Task item ::
Repeat the passage of the concert review starting with "KCRW annually puts" and going on through "Australian chanteuse Sia.".

Excerpt ::
══════════════════════════════
KCRW annually puts together a fantastically diverse lineup for its Sounds Eclectic benefit concert, but on paper this year’s bill — mostly leaning toward the indie rock side of the spectrum — looked a little bereft (where was the hip-hop?). In fact, it may have been the most musically satisfying Sounds Eclectic night yet, thanks mostly to a star-making performance long overdue from Ben Harper and a charming, gorgeous (and unfortunately short) set from the lovely Australian chanteuse Sia.
Harper’s large cult of fans have been singing his praises for well over a decade but — until now — his live show has often been dulled by his reliance on sitting and playing lap steel with a small band, a mode that doesn’t allow his songs much room. But on this night he brought a 10-piece band, including multiple percussionists and a full string section, to play the best songs from his career, though the concentration was on his just-released double-disk Virgin record “Both Sides of the Gun.”
He opened with one of those new songs, the raging, moody “Better Way,” a song that culminates with an emotional scream; in that moment it seemed that Harper let his demons out, allowing himself the license to behave as a frontman — roaming the stage, coming out into the audience and climbing on amps to accentuate his songs.
══════════════════════════════
Stored records
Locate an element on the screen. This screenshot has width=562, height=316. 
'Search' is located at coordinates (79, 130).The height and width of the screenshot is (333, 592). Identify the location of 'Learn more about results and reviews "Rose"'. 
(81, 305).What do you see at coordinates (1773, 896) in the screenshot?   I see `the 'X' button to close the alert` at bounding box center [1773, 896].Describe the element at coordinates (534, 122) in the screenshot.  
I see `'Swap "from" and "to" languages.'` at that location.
══════════════════════════════
Solution ::
KCRW annually puts together a fantastically diverse lineup for its Sounds Eclectic benefit concert, but on paper this year’s bill — mostly leaning toward the indie rock side of the spectrum — looked a little bereft (where was the hip-hop?). In fact, it may have been the most musically satisfying Sounds Eclectic night yet, thanks mostly to a star-making performance long overdue from Ben Harper and a charming, gorgeous (and unfortunately short) set from the lovely Australian chanteuse Sia.